Now, she and co-founder Kaleigh Heard oversee the organization, which currently has around 20 remote volunteers on four continents, and five active project sites, including a fast-response mobile distribution in Houston in the wake of Hurricane Harvey. They aim is to fill a gap in relief efforts for groups of displaced people, whether in Sudan or Texas.

"There are other organizations that are doing a good job of either recycling non-food items or purchasing them," Beck said. "However, the items that are donated to these other groups are not frequently the undergarments or period products. … There just wasn't a place to get these things, and you can't DIY a condom very successfully. All of these things are intrinsically tied to a little bit of dignity you can give somebody and also directly tied to their self-determination to go to school, go to work, function in society."

In less than a year, the organization has distributed tens of thousands of items to refugees. As a bonus, Beck can now say "condom" and "underwear" in several languages.

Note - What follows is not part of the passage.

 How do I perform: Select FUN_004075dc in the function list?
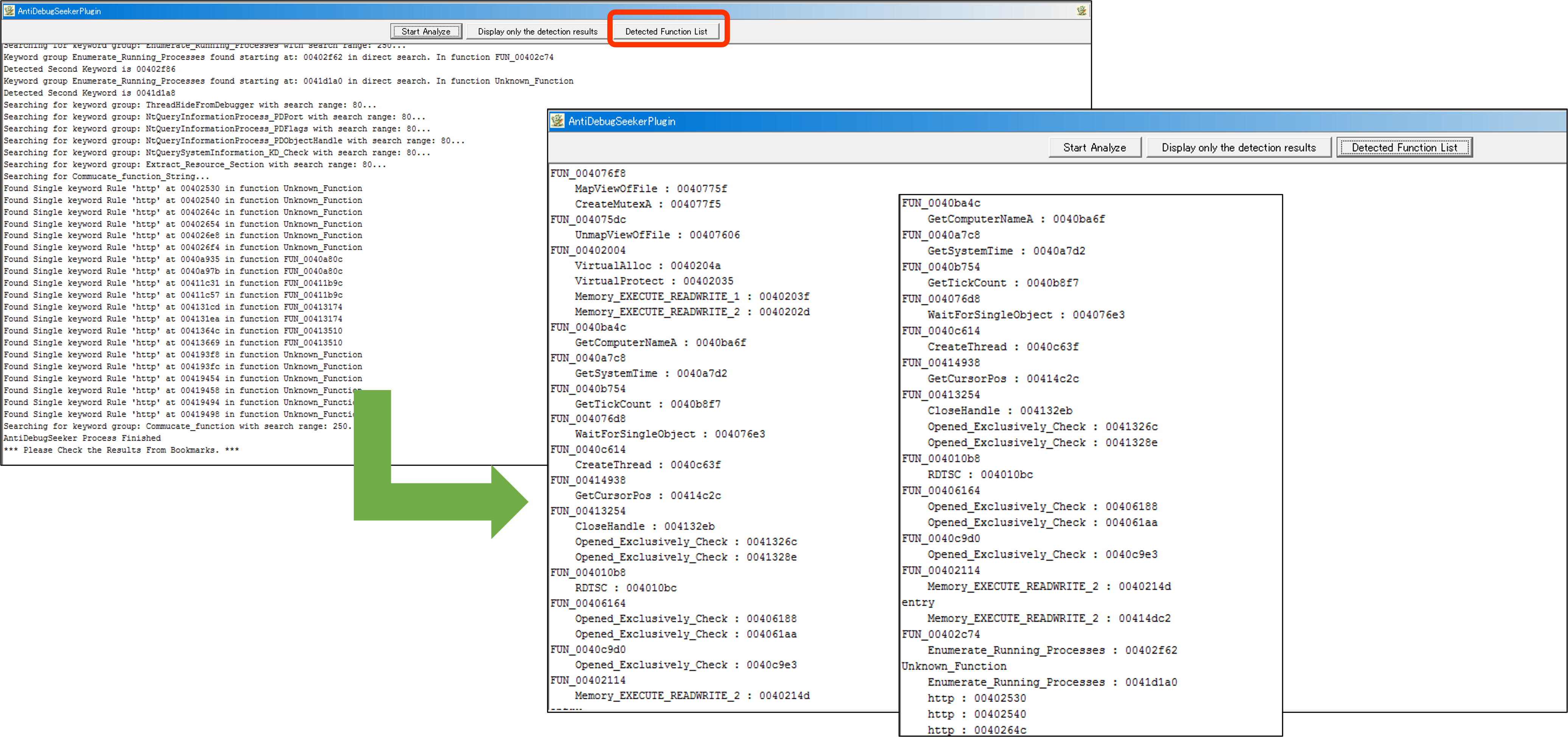587,219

In her free time, Beck loves to travel alone, which she says stretches her limits and teaches her about herself. She spoke to Bustle after a week of off-the-grid camping on the Texas-Mexico border — her summer vacation — and notes of such trips that "every time I do something that makes me really uncomfortable and stresses out my family and loved ones, it helps me to be bold but also be humble."

The Unmentionables

Though many would view this young philanthropist as a role model herself, she pulled two surprising (and memorable) icons as examples for her own outlook on life.

"My main life inspirations are taking the approach to risk and limits that Evel Knievel had and the approach to limitless self-sacrifice that Mother Teresa had. On a good day I'm trying to channel both of those things into what I do," she says, laughing. "On a good day."